KUTIPAN SUMBER ::

· · ·

Pengempon Pura Uluwatu Tegaskan Pemangkasan Tebing Tidak Berhubungan dengan Wisata, Fokus Cegah Keretakan Lebih Parah

Pengempon Pura Uluwatu Tegaskan Pemangkasan Tebing Tidak Berhubungan dengan Wisata, Fokus Cegah Keretakan Lebih Parah

KUTA SELATAN – Ramai di media sosial soal penataan tebing di kompleks Pura Uluwatu Kuta Selatan yang dicurigai “dijual” untuk proyek akomodasi wisata. Sebagaimana dilansir dari Radarbali.id, guna menyetop kontroversi sehingga tidak memicu spekulasi negatif, Pengempon Pura Uluwatu, AA Ngurah Jaka Pratidnya, angkat bicara. Penglingsir Puri Jrokuta yang akrab disapa Turah Joko, ini menegaskan bahwa pemangkasan tebing Uluwatu murni untuk penataan Pura guna mencegah keretakan lebih parah.

Dan, proyek penanganan keretakan tebing Pura Uluwatu telah dimulai. Kegiatan diawali pembukaan jalan inspeksi yang saat ini sudah mencapai 60 persen. Penegasan ini lanjuit Turah Joko, sebagai jawaban adanya kekhawatiran bahwa akses jalan itu sebagai akal-akalan untuk kemudian diikuti pembangunan akomodasi wisata.

· · ·

SOAL LATIHAN ::
**1.** Ringkaslah berita tentang tebing Pura Uluwatu di atas dalam dua kalimat.
**2.** Salin kembali kata demi kata bagian berita tentang tebing Pura Uluwatu di atas, mulai dari "KUTA SELATAN –" dan berakhir pada "keretakan lebih parah.".

(Data mentah)
· · ·

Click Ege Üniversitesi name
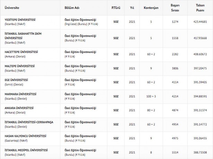 (x=16, y=80)
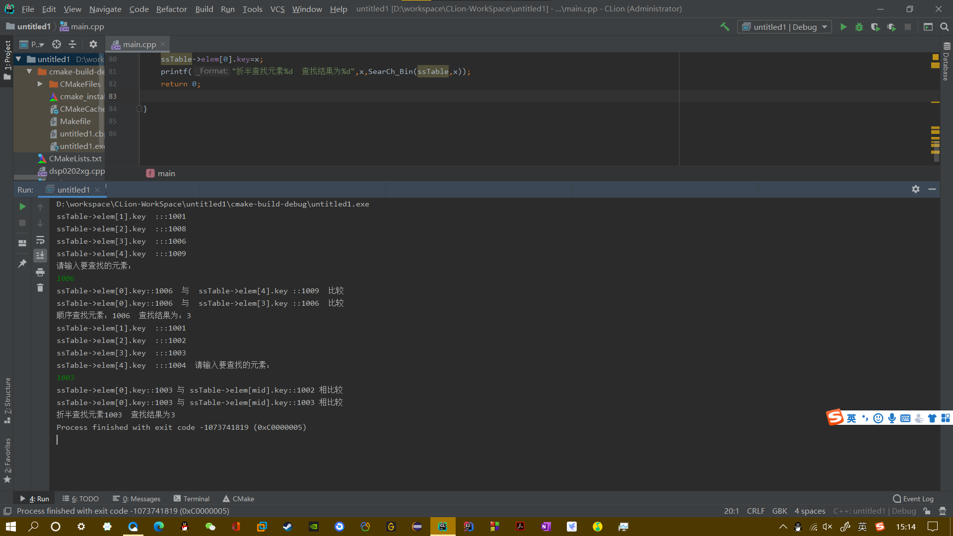Rerun program in Run panel
This screenshot has width=953, height=536.
(22, 206)
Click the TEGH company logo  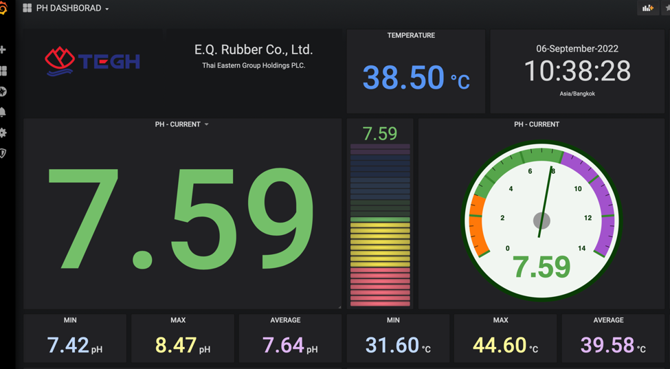coord(93,61)
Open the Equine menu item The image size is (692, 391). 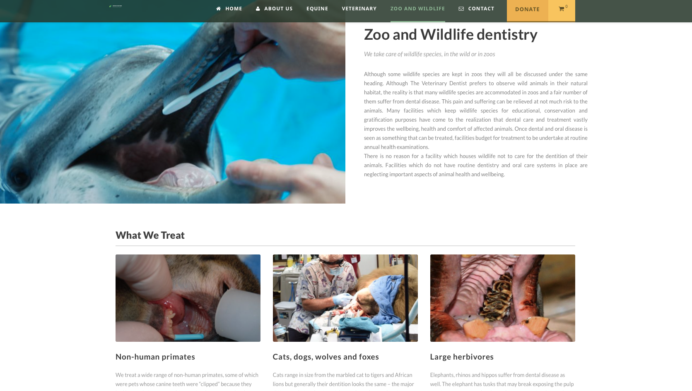[x=317, y=9]
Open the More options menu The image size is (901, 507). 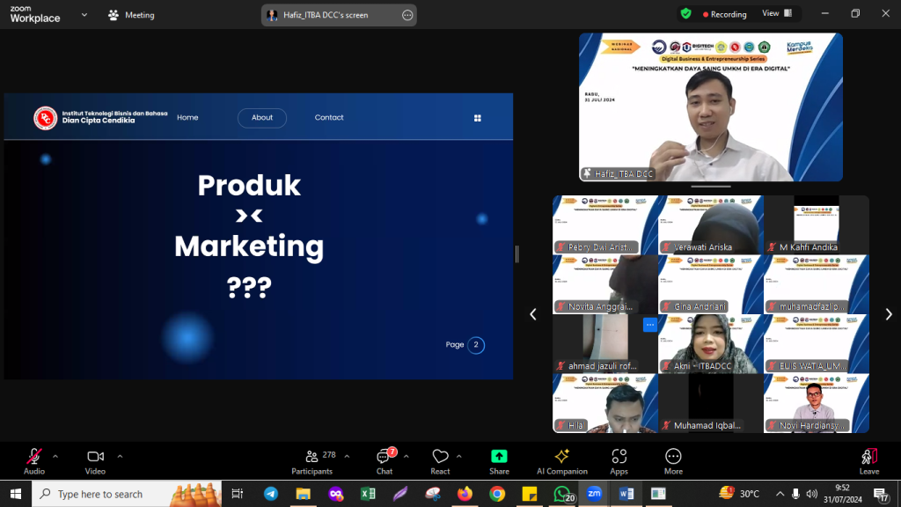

· · ·

KUNCI JAWABAN ::
**1.** Pengempon Pura Uluwatu, AA Ngurah Jaka Pratidnya atau Turah Joko, menegaskan bahwa pemangkasan tebing di kompleks pura murni untuk penataan pura guna mencegah keretakan lebih parah, tidak berhubungan dengan proyek akomodasi wisata seperti yang diramaikan di media sosial. Proyek penanganan keretakan tebing itu telah dimulai dengan pembukaan jalan inspeksi yang saat ini sudah mencapai 60 persen.

**2.**
KUTA SELATAN – Ramai di media sosial soal penataan tebing di kompleks Pura Uluwatu Kuta Selatan yang dicurigai “dijual” untuk proyek akomodasi wisata. Sebagaimana dilansir dari Radarbali.id, guna menyetop kontroversi sehingga tidak memicu spekulasi negatif, Pengempon Pura Uluwatu, AA Ngurah Jaka Pratidnya, angkat bicara. Penglingsir Puri Jrokuta yang akrab disapa Turah Joko, ini menegaskan bahwa pemangkasan tebing Uluwatu murni untuk penataan Pura guna mencegah keretakan lebih parah.